2.5. Molecular detection of antibiotic resistance genes
All 72 ESBL-producing A. baumannii isolates were assessed for the detection of blaSHV, blaTEM, blaCTX-M, blaOXA, using established protocols [40]. A multiplex PCR reaction was prepared with a total volume of 50 μL containing 0.4 μM of each primer. The PCR conditions comprised 95°C for 5 mins, followed by 30 cycles of 94°C for 30 secs, 62°C for 90 secs, and 72°C for 1 min, with final extension at 72°C for 7 mins. Gene specific validated positive controls for these reactions were sourced from an earlier study [17] and NTC was used as negative control. S1 Table contained the details regarding primer sequences and their product sizes. The PCR amplification products were analysed by electroporation on Tris-Borate-EDTA (TBE) buffered agarose 1% w/v gels.
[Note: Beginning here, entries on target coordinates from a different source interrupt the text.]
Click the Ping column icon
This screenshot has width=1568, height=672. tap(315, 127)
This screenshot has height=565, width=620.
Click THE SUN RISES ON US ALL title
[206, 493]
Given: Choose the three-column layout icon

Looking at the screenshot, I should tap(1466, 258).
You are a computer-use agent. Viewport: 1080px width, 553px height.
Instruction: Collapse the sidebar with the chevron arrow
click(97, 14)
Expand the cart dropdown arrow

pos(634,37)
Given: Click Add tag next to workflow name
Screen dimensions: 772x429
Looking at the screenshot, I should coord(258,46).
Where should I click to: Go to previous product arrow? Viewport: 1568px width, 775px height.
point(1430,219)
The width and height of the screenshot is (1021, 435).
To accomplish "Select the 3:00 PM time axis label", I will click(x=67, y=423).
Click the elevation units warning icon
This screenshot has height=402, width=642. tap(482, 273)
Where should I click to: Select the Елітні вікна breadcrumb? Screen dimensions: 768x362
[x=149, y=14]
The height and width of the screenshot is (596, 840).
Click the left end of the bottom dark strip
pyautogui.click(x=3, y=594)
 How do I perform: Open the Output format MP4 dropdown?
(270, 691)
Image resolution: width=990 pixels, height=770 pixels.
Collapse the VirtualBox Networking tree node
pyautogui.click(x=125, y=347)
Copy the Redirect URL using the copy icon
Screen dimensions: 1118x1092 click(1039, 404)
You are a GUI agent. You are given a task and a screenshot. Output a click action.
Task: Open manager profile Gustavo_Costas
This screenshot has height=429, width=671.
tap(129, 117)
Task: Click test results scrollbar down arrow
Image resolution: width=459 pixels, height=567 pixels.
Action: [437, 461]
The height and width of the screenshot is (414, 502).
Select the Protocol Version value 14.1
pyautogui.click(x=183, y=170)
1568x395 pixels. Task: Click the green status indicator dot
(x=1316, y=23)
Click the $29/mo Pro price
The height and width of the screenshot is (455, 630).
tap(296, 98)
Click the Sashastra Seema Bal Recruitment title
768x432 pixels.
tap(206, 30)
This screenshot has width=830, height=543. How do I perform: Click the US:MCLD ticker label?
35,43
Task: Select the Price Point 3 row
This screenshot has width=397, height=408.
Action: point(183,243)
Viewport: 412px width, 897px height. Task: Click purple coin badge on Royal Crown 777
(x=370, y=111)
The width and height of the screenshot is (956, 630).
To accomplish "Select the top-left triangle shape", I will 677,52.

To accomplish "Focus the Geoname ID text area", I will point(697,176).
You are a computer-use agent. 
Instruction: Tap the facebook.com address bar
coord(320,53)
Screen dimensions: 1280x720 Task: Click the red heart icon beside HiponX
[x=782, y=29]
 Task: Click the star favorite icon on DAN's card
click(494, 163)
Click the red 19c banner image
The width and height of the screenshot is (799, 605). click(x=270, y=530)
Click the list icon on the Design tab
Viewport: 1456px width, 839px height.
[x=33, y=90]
2.6. Molecular detection of biofilm-associated virulence genes
All 72 ESBL-producing A. baumannii isolates underwent molecular testing to detect the presence of ten biofilm-associated virulence genes, namely espA, ompA, csuE, bfmS, bap, fimH, kpsMII, blaPER-1, ptk and pgaB. Three separate multiplex PCR reactions were carried out with a total volume of 50 μL and 0.4 μM of each primer as per previously defined protocol [21]. S1 Table contains the primer sequences and their resulting product sizes. The first multiplex PCR reaction was run for espA, bfmS, fimH and csuE genes, the second multiplex PCR was run for blaPER-1, bap, ptk and pgaB genes and the third multiplex PCR was for the ompA and kpsMII genes. The PCR conditions for the 3 reaction mixtures were similar except for the annealing temperatures. The conditions were set for an initial denaturation for 5 mins at 94°C, subsequently 30 cycles of denaturation for 30 secs at 95°C, annealing for 1 min and extension for 30 secs at 72 °C followed by 7 mins elongated extension at 72°C. The annealing temperatures for the first, second and the third reaction were 60°C, 52°C and 58°C, respectively. A. baumannii NCTC 12156 was used as a positive control, along with NTC as negative control. The presence and subsequent amplification of the targeted genes were determined by resolving the PCR products in 1% agarose gel buffered with TBE.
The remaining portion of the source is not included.